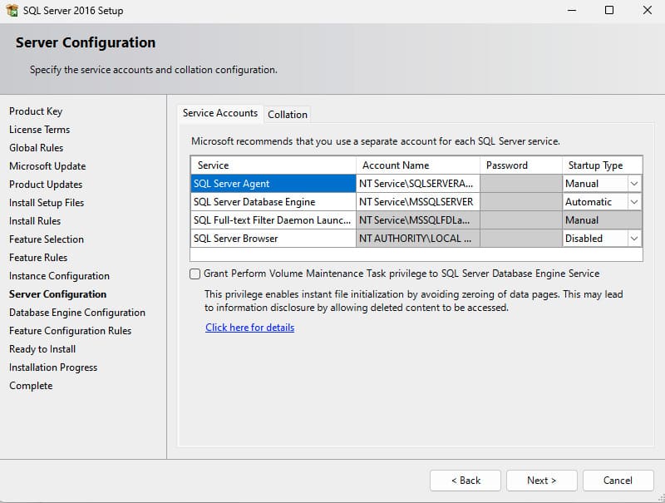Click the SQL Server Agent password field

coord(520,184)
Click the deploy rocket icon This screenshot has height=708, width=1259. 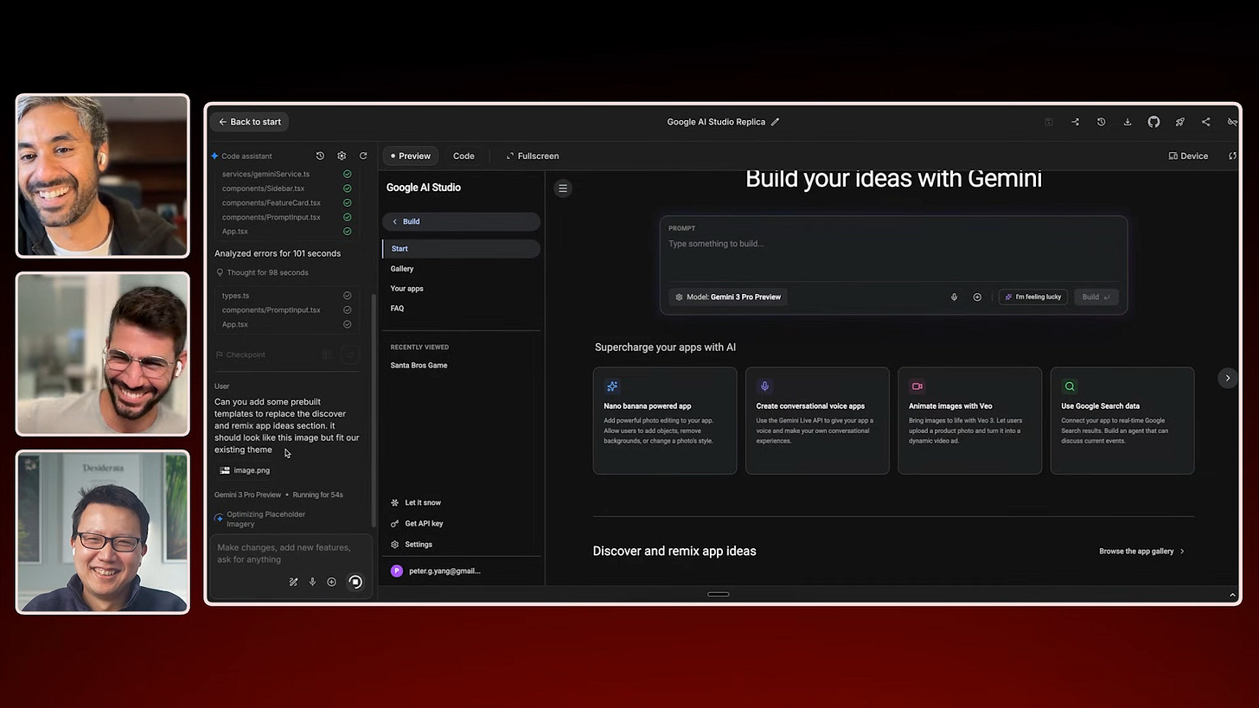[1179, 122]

--

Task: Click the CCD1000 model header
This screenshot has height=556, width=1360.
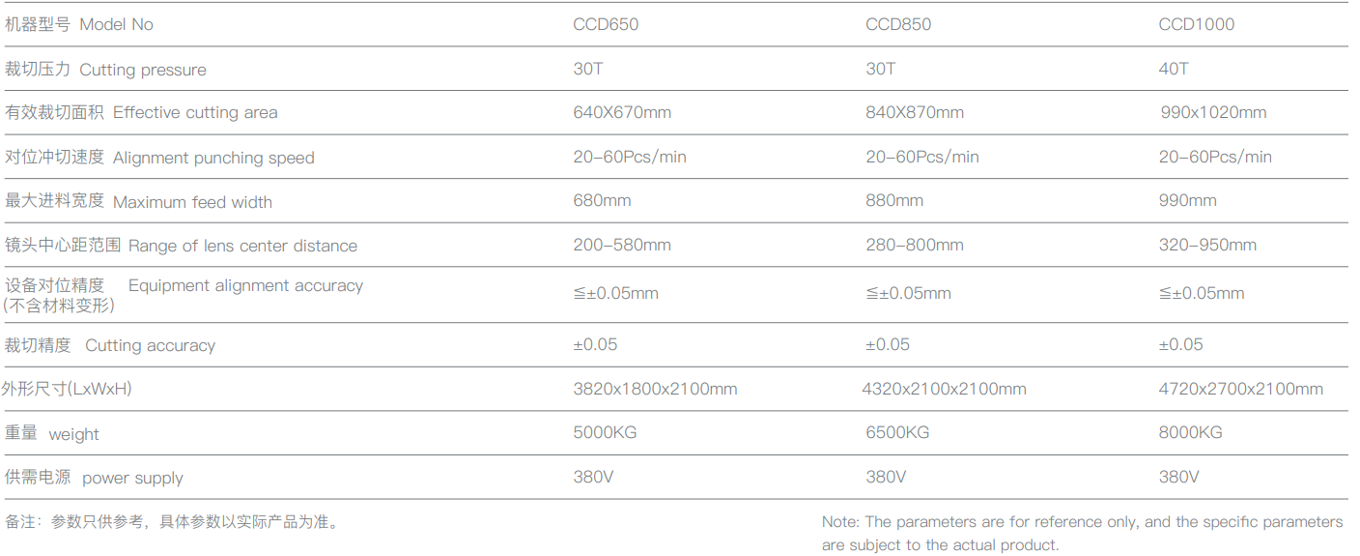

EXERCISE BRIEF: Beginning with the line above that contains "Task: Click the CCD1000 model header", copy each line exactly up to and including the line that contains "This screenshot has height=556, width=1360.", and go no further.

EXPECTED OUTPUT:
Task: Click the CCD1000 model header
This screenshot has height=556, width=1360.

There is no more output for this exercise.